Albright reportedly will be named natural resources consultant to National
Park Service Director Robert Stanton. Stanton and Interior Secretary
Bruce Babbitt are scheduled to make the announcement Thursday in Yosemite.
Interior Department officials could not be reached to comment. Neither
Albright nor Mihalic was available.
Sources did not know the reason for the change, but the park's long-awaited
Yosemite Valley restoration was stopped by a Sierra Club lawsuit earlier
this year. One of Albright's goals was to complete a valley plan.
Just before Albright's arrival in October 1997, Congress agreed to give
Yosemite $176 million to repair damage after the big flood of January
1997. The money was supposed to be used in the valley's restoration
and repair.
Interior officials were poised to announce a preferred alternative on
the plan in late summer, but the lawsuit stopped a key road-construction
project and forced a study on the Merced River. Nothing else can be
done until the river study is completed - perhaps late next year.
Sierra Club official Joyce Eden said she hoped the new superintendent
would mean more protection for Yosemite's vast resources. She said she
would encourage Mihalic to work with the Sierra Club.

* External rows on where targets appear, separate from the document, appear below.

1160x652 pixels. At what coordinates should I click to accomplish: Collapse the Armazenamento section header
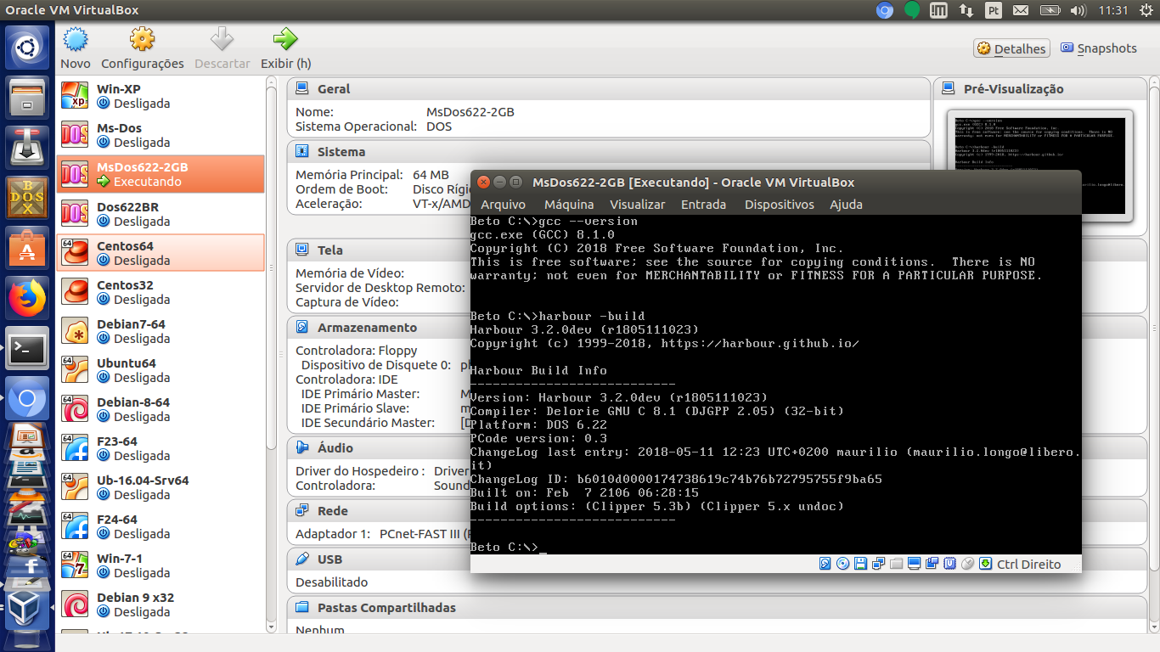[367, 328]
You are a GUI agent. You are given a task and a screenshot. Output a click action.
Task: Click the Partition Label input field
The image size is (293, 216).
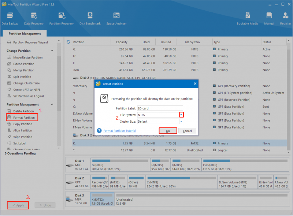tap(160, 108)
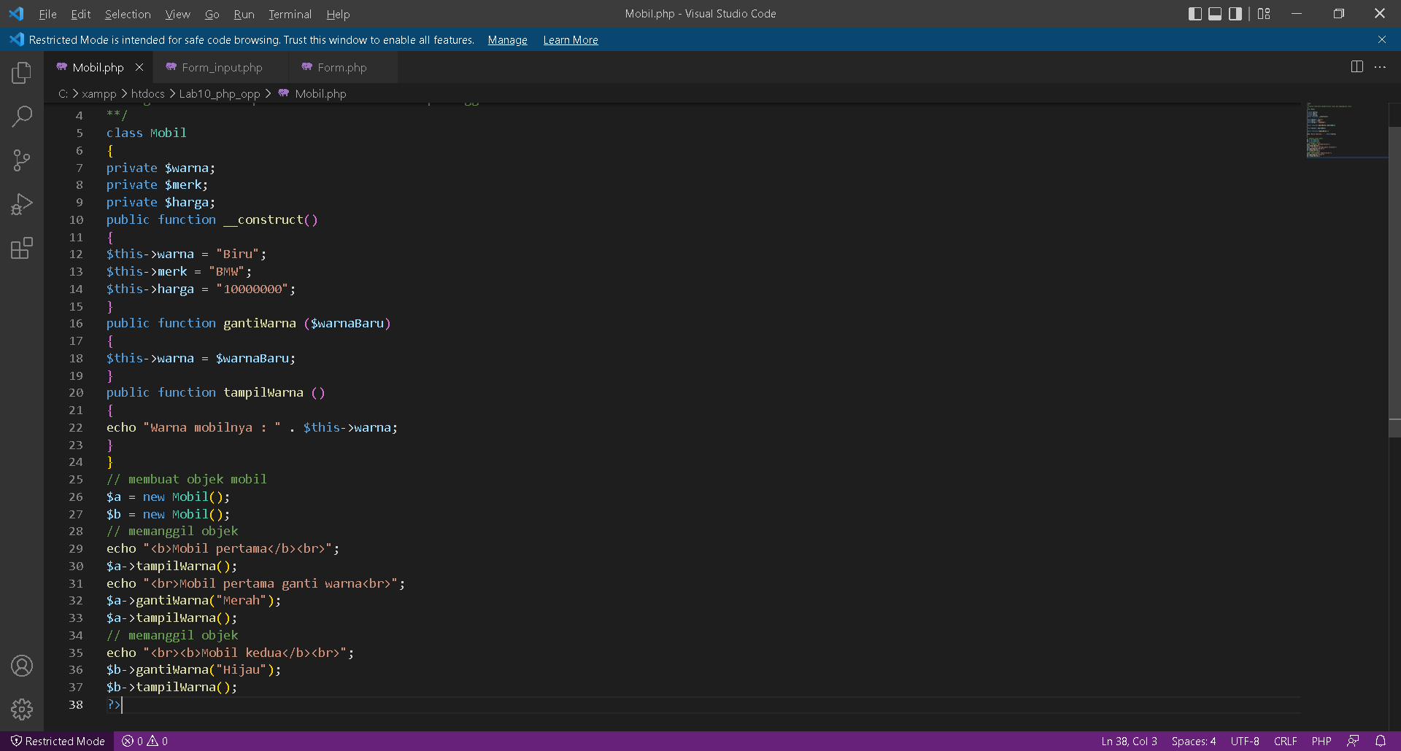The image size is (1401, 751).
Task: Click the Learn More link
Action: click(570, 40)
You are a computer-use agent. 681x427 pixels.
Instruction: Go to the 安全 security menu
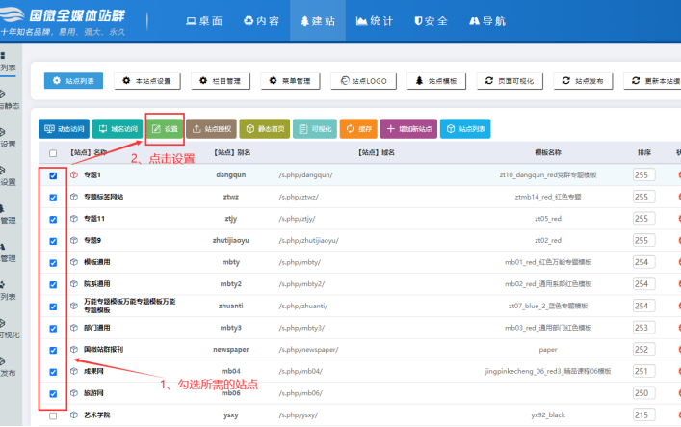pos(430,20)
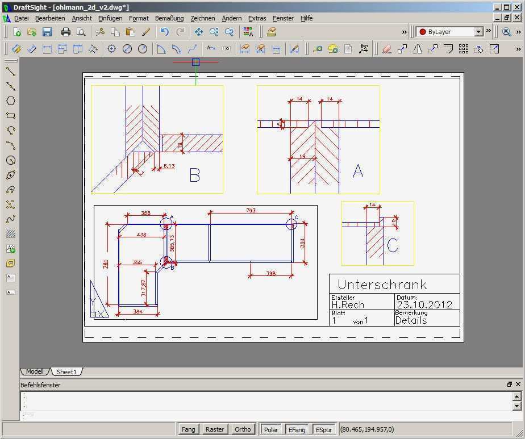Open the ByLayer color dropdown
525x439 pixels.
478,32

"We continue to be concerned by the direction of park planning," she
said Tuesday. "We challenge the new superintendent to halt the rushed
timetable being pursued by the National Park Service."
Jay Watson, regional director for the Wilderness Society, said he had
no quarrel with Albright.
Watson said he was happy to see the new Yosemite superintendent comes
from a large, western park. Glacier National Park in Montana covers
about 1 million acres. About 2 million people visit the park annually.
Mihalic has been working on a General Management Plan update in Glacier.
In Yosemite, he will encounter a General Management Plan process filled
with controversy and already 19 years old.